Goal of the exercise> Each line from the one holding "This screenshot has width=900, height=2000." through the end of the records should be returned exactly, while pictures are skipped.

Dataset content>

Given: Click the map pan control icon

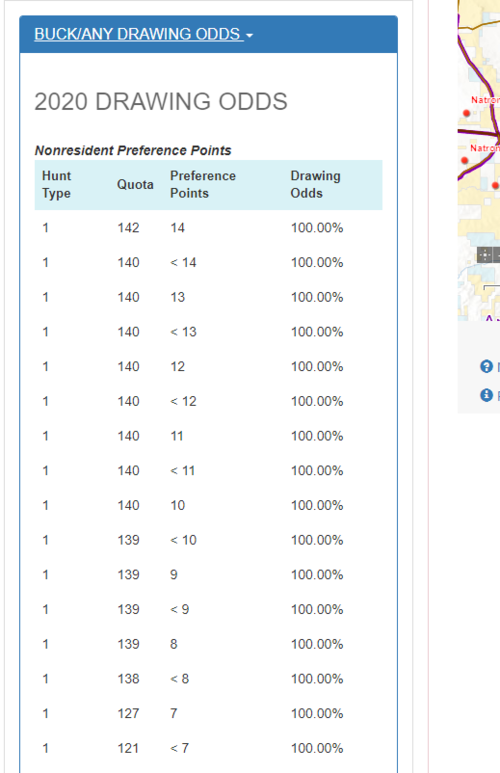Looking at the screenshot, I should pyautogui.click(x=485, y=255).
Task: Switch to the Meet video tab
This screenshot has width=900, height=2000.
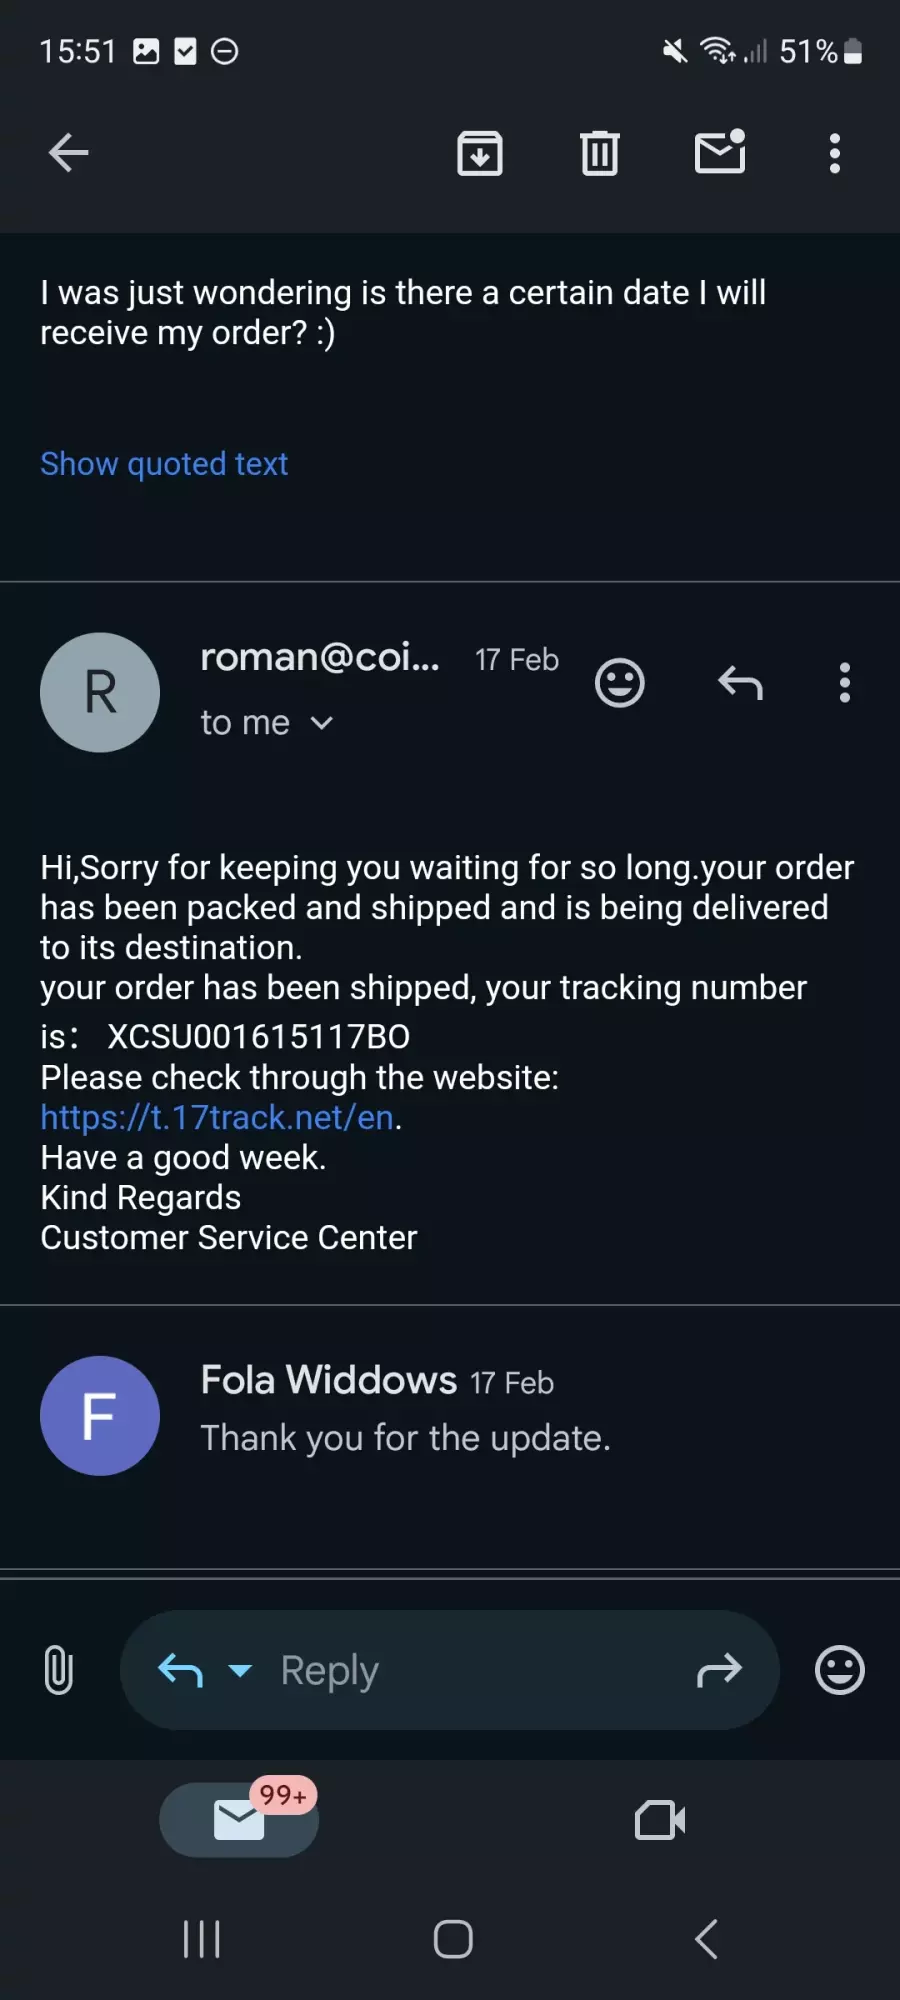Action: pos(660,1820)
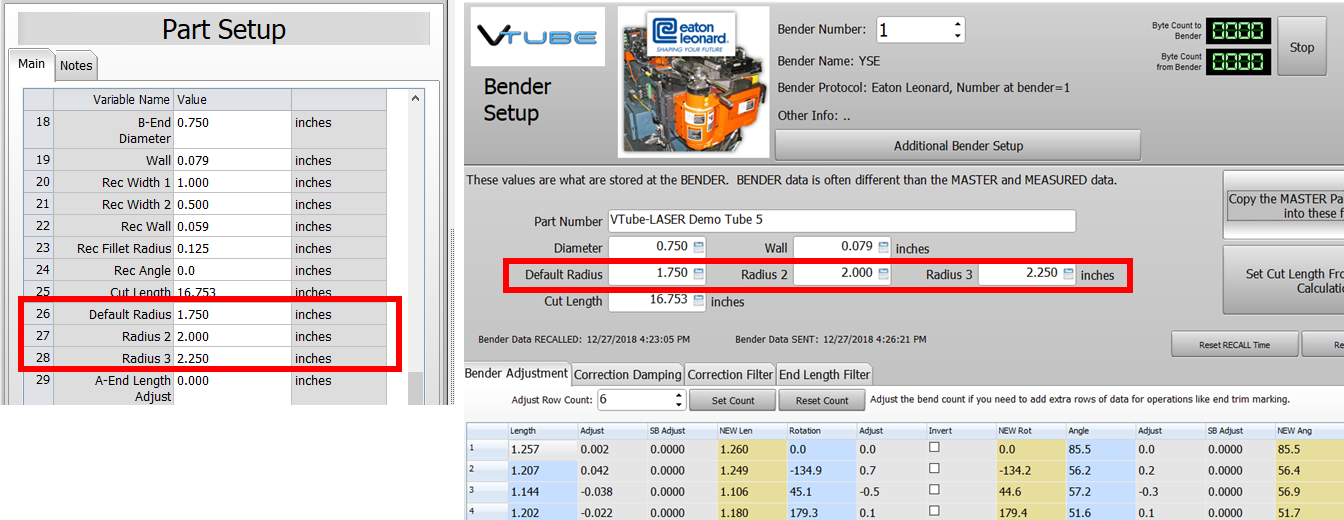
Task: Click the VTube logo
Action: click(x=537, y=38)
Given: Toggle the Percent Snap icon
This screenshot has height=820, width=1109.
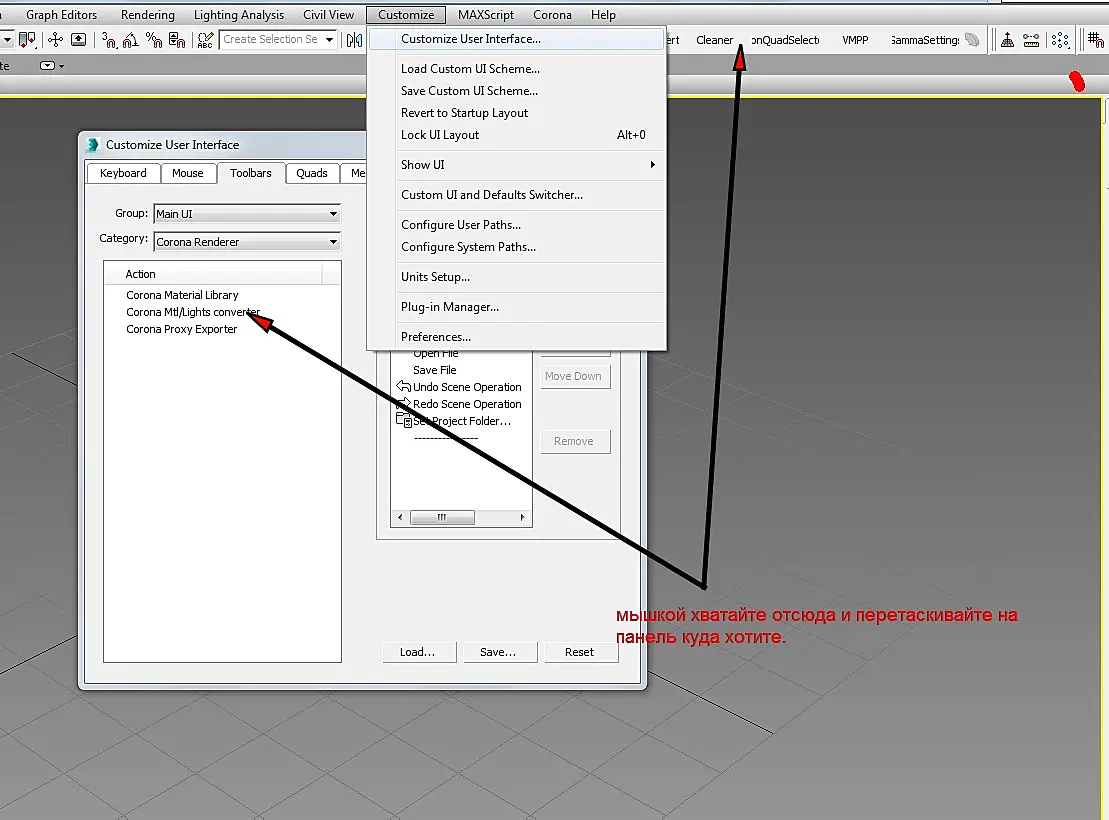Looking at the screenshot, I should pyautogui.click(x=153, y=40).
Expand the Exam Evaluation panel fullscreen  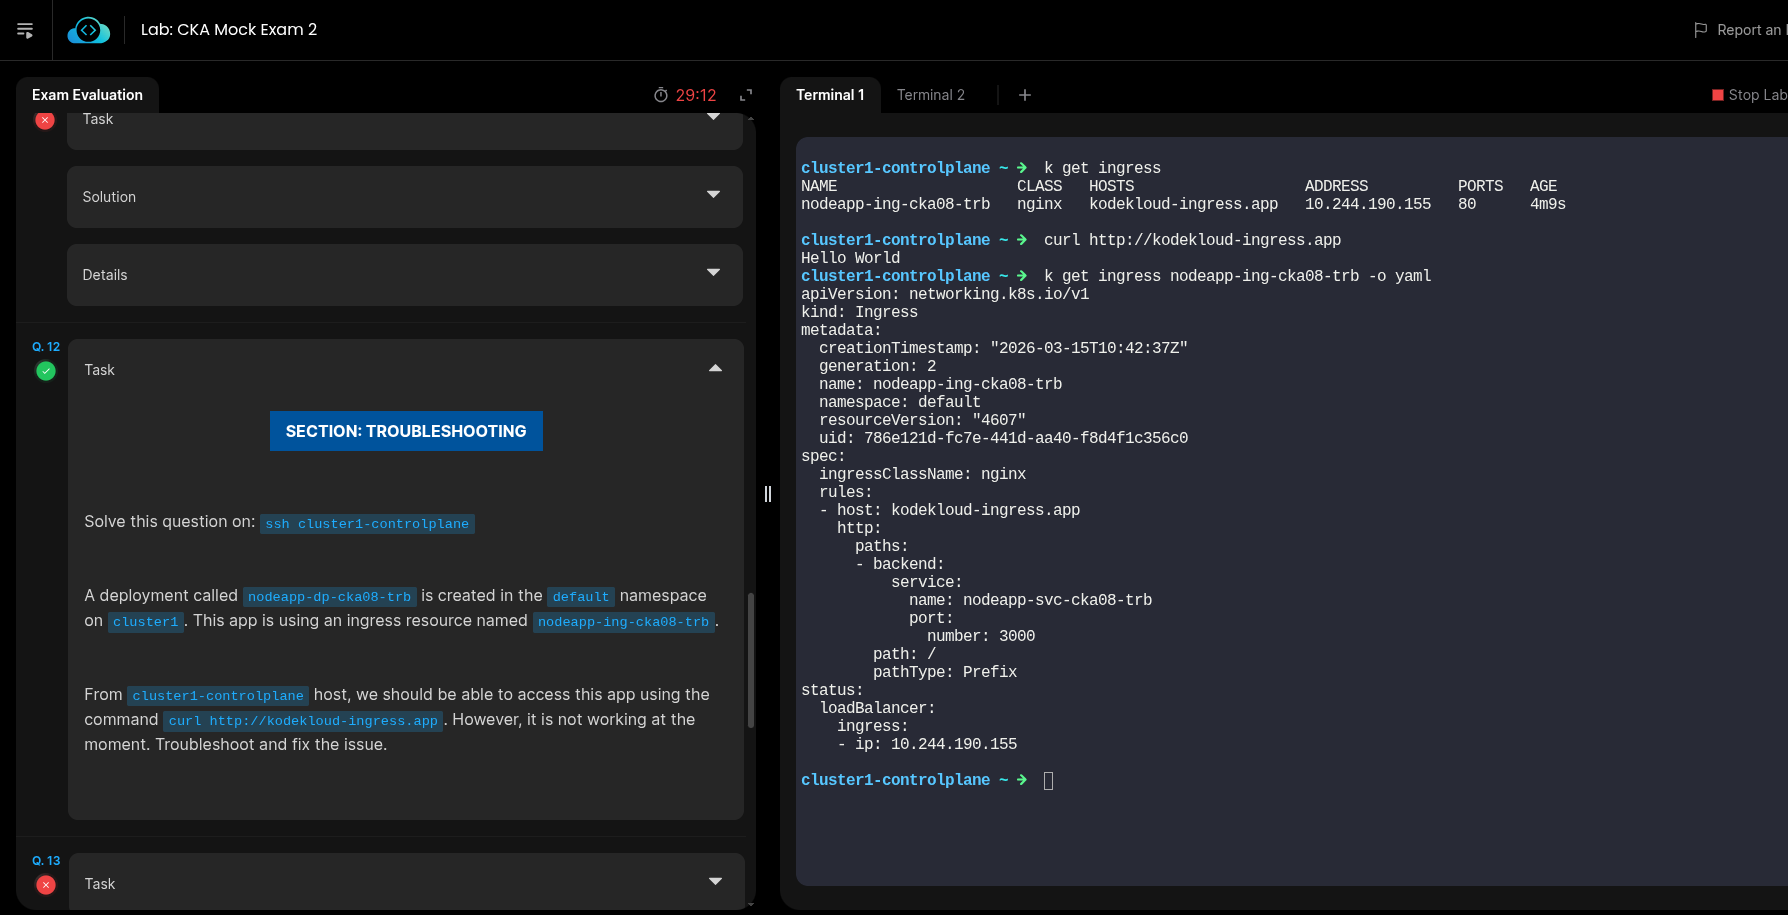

Output of the task>
This screenshot has width=900, height=2000.
Action: pos(660,1820)
Task: Click the VTube logo
Action: click(x=537, y=38)
Given: Toggle the Percent Snap icon
This screenshot has height=820, width=1109.
Looking at the screenshot, I should pyautogui.click(x=153, y=40).
Expand the Exam Evaluation panel fullscreen  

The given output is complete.